The way Snow sees it, there is a living spirit inside his great-grandfather’s totem pole which is not meant for the sterile confines of a museum.

“I don’t know exactly what the museum has done to these totem poles to make them stand so long,” says Snow, “but that’s against our traditional law for them to be for them to be doing that.”

Snow’s hope is to put the pole on display for a period in his community, at the school in Bella Coola.

Nuxalk hereditary chief
Nuxalk Hereditary Chief Snuxyaltwa.
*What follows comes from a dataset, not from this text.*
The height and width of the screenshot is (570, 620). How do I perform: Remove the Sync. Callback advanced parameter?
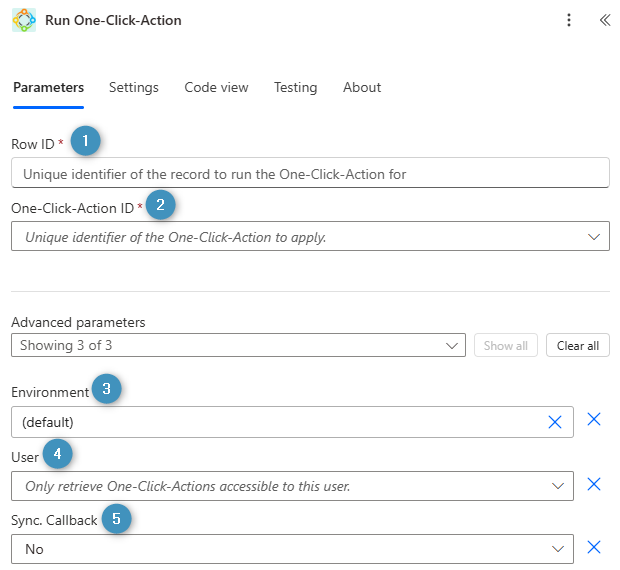pyautogui.click(x=593, y=547)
Photo: APTN.

And then eventually he wants it returned to his community’s original location where it will be allowed to weather the elements as well as it may.
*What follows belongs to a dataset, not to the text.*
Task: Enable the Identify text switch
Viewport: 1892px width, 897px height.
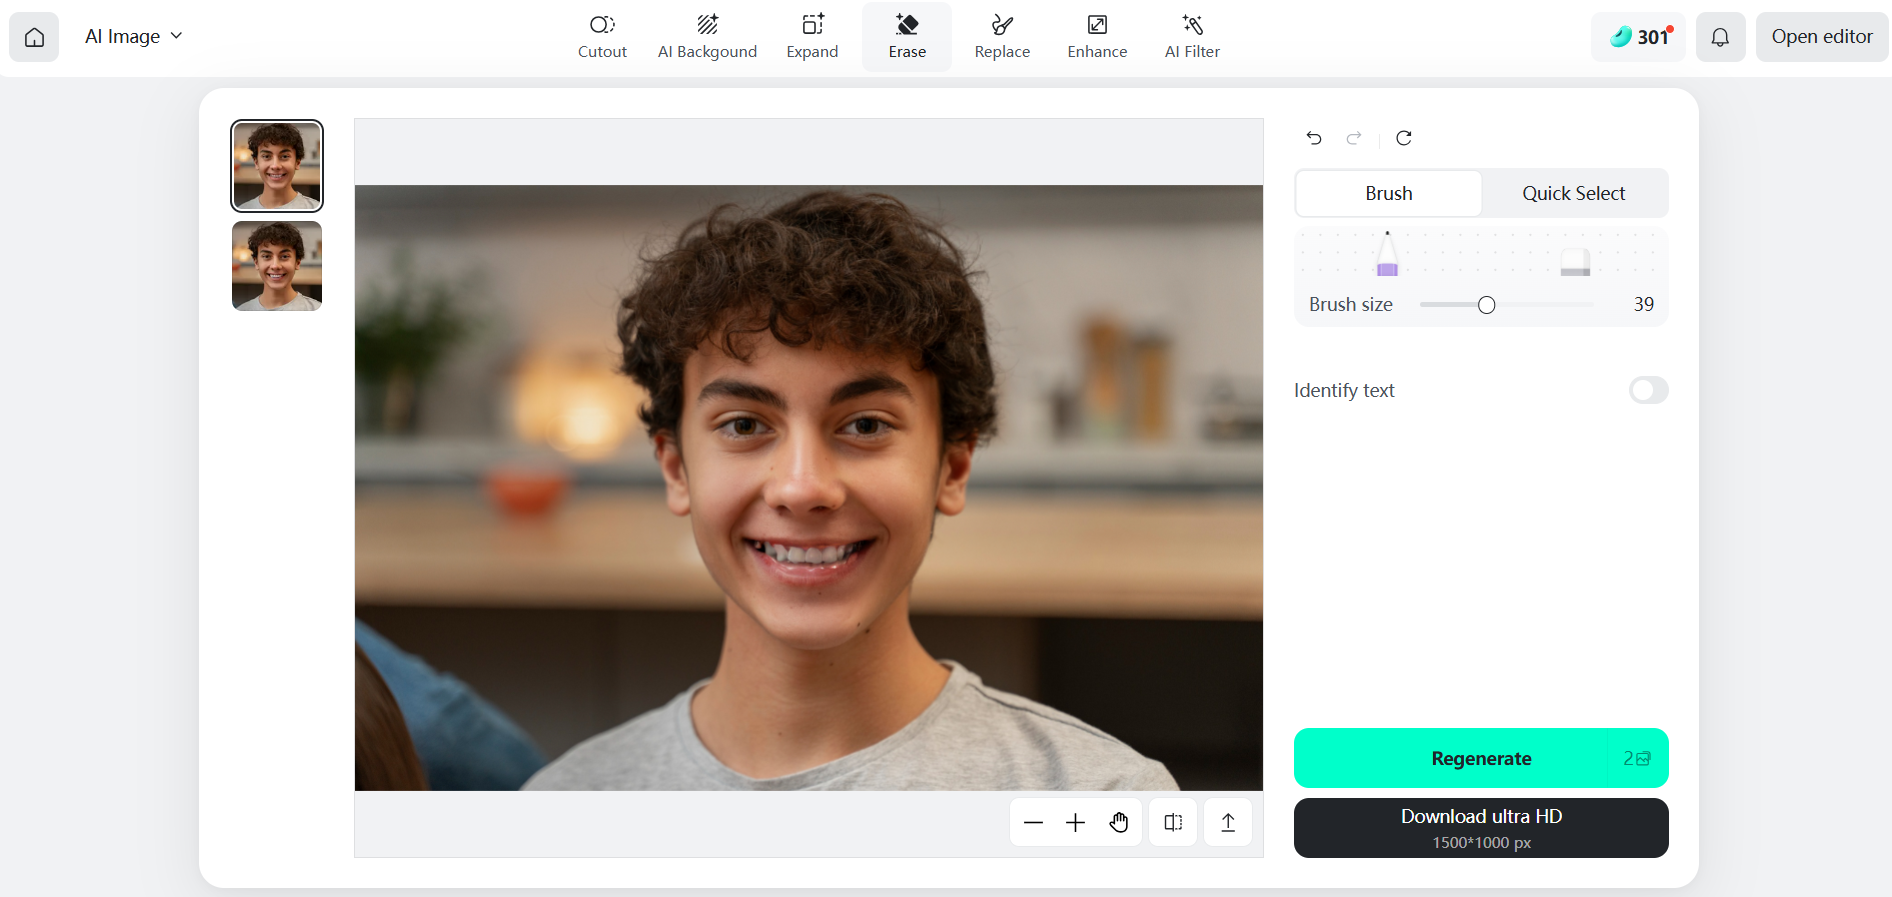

But now that Jack Lohman has left his role at the RBCM – following allegations of a racist workplace that led to an investigation and a number of people leaving their jobs – Snow has little confidence there is any will to do what the former CEO said ought to be done.

“Jack Lohman’s promise probably went with him as he left the Royal Museum, I think,” says Snow.

Melanie Mark, the provincial minister of Tourism, Arts, Culture and Sport told APTN she doesn’t share Snow’s pessimism about Lohman’s pledge.

“I was given every confidence that the former CEO, Jack Lohman did commit to returning that pole and that has never changed,” says Mark.

Mark is the first First Nations woman appointed to the cabinet in B.C.

She recently published an opinion piece about an overhaul that has shut down the section of the museum containing major exhibits including a beloved Old Town mock-up, as well as Louis Snow’s totem pole.

And as far as Mark is concerned, the pole is on its way back home.

“There’s just more consideration that has to go into the logistics of transferring the pole,” says Mark, “but we will definitely work with the nation and hope to have some resolution sooner than later.”

Mark tells APTN she can see the museum from her office window in the B.C. legislative building and she finds herself thinking of it often.

And she says, there is more repatriation in the museum’s future.

“I would say we’re going to do more (repatriation) and we’re going to do it with the spirit of reconciliation at the centre,” says Mark.

At a media event held today at the RBCM, Mark, along with Premier John Horgan, announced the province would be investing $789 million to build a new seismically safe museum on the site of the old one.

APTN asked the museum’s new CEO Alicia Dubois where she stood on Jack Lohman’s pledge to return the totem pole carved by Louis Snow.

“I think since Jack spoke to it things have become a bit more complicated,” Dubois said. “I can’t get into the details because it is an active file, but our intention is always to do the right thing and repatriate appropriately and at this point, there are just some details that need to be ironed out.”